* Given instruction
Copy out the items from the line with "Image resolution: width=500" up to and including the line with "click(x=593, y=1155)", reproducing each line unchanged.

* Data supplied
++++++++++++++++++++

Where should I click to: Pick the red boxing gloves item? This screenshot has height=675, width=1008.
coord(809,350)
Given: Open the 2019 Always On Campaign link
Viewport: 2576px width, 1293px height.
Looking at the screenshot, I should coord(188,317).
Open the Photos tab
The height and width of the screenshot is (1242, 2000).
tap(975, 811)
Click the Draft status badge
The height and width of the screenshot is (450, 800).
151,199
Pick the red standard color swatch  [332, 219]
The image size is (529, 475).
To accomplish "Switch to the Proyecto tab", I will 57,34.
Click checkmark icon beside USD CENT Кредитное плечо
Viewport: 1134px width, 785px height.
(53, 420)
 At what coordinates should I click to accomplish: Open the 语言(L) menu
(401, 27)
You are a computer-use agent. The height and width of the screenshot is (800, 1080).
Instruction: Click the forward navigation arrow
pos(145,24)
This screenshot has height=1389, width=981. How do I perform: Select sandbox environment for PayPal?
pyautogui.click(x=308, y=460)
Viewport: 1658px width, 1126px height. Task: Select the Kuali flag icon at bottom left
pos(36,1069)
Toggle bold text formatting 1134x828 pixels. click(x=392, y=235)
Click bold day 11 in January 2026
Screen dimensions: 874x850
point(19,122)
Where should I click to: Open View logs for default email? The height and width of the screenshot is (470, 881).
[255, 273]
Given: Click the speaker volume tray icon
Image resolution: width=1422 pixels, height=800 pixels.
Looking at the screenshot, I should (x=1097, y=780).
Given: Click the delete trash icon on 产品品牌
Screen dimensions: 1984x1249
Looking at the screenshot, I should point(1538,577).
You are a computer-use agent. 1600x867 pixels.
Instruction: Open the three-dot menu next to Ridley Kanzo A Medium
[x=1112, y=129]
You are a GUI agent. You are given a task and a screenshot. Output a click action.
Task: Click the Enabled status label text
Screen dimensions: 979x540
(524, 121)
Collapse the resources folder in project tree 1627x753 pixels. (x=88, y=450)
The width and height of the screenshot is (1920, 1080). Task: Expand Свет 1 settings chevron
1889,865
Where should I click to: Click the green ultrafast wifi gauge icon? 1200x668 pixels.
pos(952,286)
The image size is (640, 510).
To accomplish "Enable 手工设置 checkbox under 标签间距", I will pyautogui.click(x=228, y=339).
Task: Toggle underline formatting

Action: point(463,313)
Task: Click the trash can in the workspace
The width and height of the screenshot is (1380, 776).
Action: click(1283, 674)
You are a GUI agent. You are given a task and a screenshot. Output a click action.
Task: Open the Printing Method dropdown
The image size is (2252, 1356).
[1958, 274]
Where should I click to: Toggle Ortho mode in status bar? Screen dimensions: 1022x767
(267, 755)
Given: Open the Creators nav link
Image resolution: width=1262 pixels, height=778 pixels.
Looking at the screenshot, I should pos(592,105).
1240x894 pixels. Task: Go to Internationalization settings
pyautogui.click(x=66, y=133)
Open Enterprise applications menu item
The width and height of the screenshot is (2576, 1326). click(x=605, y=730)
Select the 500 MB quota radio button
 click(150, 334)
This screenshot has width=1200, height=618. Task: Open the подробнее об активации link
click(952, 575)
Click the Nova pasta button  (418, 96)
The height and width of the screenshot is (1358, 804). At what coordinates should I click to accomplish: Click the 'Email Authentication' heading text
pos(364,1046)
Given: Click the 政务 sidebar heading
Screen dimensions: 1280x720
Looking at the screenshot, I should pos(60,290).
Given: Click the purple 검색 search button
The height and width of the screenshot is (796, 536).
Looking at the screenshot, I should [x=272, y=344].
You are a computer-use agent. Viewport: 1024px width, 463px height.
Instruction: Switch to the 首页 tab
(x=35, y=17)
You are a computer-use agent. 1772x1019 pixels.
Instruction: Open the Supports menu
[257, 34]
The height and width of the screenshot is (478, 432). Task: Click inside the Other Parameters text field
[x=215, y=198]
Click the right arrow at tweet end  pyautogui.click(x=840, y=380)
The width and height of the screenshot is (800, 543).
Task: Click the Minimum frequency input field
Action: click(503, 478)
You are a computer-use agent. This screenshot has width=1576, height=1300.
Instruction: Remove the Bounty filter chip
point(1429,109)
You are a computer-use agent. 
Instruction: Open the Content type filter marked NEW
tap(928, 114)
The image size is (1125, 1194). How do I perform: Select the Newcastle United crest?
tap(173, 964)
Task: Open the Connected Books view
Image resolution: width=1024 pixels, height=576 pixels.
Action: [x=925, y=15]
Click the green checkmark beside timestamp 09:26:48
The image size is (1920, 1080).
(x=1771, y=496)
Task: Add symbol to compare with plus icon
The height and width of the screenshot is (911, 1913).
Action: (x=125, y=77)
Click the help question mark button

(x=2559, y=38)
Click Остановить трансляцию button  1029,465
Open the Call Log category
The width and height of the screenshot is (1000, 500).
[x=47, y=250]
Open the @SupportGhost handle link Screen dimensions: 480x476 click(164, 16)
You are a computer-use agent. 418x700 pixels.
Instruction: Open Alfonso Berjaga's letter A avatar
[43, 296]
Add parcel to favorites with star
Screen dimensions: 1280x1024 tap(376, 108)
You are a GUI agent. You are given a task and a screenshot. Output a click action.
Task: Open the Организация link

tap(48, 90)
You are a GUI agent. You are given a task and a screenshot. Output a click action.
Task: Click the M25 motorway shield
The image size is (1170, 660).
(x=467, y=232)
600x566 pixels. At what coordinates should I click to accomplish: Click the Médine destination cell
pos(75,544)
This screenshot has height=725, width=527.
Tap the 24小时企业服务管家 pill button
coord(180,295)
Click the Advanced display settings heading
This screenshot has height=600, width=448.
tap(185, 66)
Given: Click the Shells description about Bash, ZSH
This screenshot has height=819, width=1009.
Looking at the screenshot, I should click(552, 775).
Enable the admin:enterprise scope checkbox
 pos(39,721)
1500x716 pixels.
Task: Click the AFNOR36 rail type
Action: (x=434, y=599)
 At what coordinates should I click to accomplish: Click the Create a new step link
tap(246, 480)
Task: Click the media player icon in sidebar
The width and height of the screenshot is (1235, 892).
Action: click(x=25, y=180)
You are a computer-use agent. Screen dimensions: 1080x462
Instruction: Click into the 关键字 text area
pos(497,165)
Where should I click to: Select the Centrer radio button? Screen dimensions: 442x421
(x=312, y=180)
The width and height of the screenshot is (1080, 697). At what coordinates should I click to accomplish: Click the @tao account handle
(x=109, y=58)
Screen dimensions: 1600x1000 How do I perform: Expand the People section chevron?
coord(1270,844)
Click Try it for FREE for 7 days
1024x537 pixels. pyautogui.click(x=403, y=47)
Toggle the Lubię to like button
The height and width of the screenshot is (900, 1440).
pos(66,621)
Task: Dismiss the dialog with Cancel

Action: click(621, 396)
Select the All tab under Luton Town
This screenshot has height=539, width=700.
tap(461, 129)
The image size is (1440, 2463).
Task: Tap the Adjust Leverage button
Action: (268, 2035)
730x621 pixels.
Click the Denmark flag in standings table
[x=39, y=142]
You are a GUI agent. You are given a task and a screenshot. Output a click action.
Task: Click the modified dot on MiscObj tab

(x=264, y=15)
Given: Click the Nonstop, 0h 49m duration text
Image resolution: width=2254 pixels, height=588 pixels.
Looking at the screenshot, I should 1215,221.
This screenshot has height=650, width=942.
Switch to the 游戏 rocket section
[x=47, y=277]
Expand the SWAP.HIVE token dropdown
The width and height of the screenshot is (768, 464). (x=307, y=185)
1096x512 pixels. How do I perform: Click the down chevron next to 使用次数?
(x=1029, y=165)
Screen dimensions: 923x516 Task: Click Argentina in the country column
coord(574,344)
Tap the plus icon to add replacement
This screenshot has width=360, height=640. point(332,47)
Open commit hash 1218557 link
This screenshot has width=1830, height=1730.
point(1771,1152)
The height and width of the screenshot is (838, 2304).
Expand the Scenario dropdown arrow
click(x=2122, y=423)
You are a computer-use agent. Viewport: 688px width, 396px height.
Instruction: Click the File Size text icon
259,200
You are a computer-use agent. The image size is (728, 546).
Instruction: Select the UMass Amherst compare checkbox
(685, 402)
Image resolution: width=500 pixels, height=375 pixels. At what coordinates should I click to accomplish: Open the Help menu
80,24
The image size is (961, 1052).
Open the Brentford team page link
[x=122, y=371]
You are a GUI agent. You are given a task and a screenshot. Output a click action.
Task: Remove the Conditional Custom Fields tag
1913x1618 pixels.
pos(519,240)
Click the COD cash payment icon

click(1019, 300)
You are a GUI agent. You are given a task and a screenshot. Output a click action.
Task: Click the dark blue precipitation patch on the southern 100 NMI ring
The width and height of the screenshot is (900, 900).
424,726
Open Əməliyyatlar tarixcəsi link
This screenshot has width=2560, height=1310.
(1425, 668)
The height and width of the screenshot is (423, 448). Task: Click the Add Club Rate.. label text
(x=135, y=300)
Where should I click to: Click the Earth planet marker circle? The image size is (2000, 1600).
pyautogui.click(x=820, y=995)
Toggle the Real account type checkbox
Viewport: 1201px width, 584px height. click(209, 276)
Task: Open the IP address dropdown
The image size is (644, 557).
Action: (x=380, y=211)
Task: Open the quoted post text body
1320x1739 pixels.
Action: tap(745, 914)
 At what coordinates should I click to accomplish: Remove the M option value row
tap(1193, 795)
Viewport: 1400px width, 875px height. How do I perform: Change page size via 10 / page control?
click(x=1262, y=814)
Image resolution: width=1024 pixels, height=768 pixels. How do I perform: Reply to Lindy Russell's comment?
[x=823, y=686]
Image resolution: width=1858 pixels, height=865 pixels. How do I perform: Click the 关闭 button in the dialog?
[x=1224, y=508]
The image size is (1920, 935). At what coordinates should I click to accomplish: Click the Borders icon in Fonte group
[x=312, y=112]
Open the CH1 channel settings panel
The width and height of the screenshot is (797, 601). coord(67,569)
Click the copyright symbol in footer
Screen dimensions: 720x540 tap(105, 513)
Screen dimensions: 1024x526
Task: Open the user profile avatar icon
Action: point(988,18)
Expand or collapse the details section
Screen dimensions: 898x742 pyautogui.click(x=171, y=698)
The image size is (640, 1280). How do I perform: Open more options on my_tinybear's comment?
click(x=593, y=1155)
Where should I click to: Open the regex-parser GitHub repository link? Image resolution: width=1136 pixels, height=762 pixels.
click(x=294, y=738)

++++++++++++++++++++

* Answer to the exercise
Image resolution: width=500 pixels, height=375 pixels. At what coordinates should I click to accomplish: Open the Help menu
80,24
The image size is (961, 1052).
Open the Brentford team page link
[x=122, y=371]
You are a GUI agent. You are given a task and a screenshot. Output a click action.
Task: Remove the Conditional Custom Fields tag
1913x1618 pixels.
pos(519,240)
Click the COD cash payment icon

click(1019, 300)
You are a GUI agent. You are given a task and a screenshot. Output a click action.
Task: Click the dark blue precipitation patch on the southern 100 NMI ring
The width and height of the screenshot is (900, 900).
424,726
Open Əməliyyatlar tarixcəsi link
This screenshot has width=2560, height=1310.
(1425, 668)
The height and width of the screenshot is (423, 448). Task: Click the Add Club Rate.. label text
(x=135, y=300)
Where should I click to: Click the Earth planet marker circle? The image size is (2000, 1600).
pyautogui.click(x=820, y=995)
Toggle the Real account type checkbox
Viewport: 1201px width, 584px height. click(209, 276)
Task: Open the IP address dropdown
The image size is (644, 557).
Action: (x=380, y=211)
Task: Open the quoted post text body
1320x1739 pixels.
Action: tap(745, 914)
 At what coordinates should I click to accomplish: Remove the M option value row
tap(1193, 795)
Viewport: 1400px width, 875px height. How do I perform: Change page size via 10 / page control?
click(x=1262, y=814)
Image resolution: width=1024 pixels, height=768 pixels. How do I perform: Reply to Lindy Russell's comment?
[x=823, y=686]
Image resolution: width=1858 pixels, height=865 pixels. How do I perform: Click the 关闭 button in the dialog?
[x=1224, y=508]
The image size is (1920, 935). At what coordinates should I click to accomplish: Click the Borders icon in Fonte group
[x=312, y=112]
Open the CH1 channel settings panel
The width and height of the screenshot is (797, 601). coord(67,569)
Click the copyright symbol in footer
Screen dimensions: 720x540 tap(105, 513)
Screen dimensions: 1024x526
Task: Open the user profile avatar icon
Action: point(988,18)
Expand or collapse the details section
Screen dimensions: 898x742 pyautogui.click(x=171, y=698)
The image size is (640, 1280). How do I perform: Open more options on my_tinybear's comment?
click(x=593, y=1155)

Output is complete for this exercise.